• [WHAT IS BEING ASKED] Begin at the line with "This screenshot has height=652, width=869." and output every line through the end of the records, exactly as given. Omit pictures.

*** DATA IN THIS EXERCISE ***

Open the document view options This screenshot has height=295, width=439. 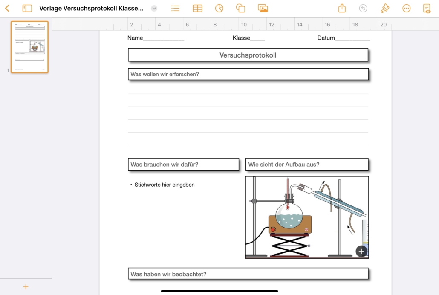pyautogui.click(x=427, y=8)
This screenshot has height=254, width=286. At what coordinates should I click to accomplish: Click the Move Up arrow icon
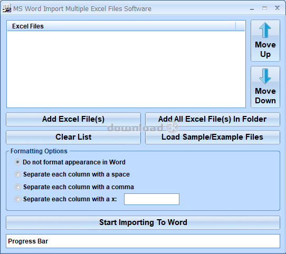(x=265, y=30)
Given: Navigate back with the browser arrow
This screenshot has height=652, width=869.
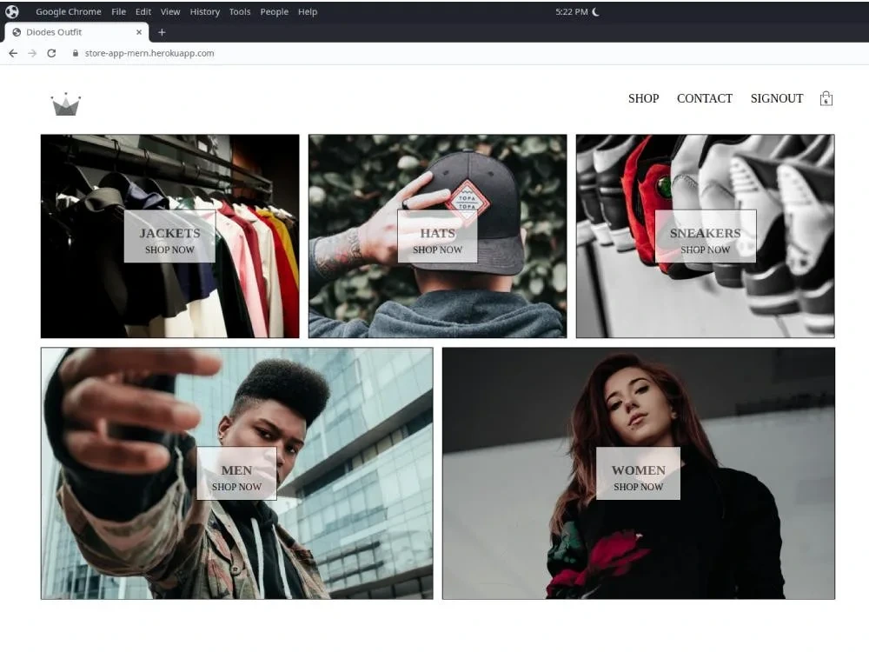Looking at the screenshot, I should tap(12, 52).
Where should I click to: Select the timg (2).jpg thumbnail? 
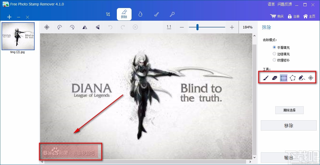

*** End of DATA IN THIS EXERCISE ***

• [TASK OUTPUT]
This screenshot has height=652, width=869.
Looking at the screenshot, I should tap(12, 52).
Where should I click to: Select the timg (2).jpg thumbnail? 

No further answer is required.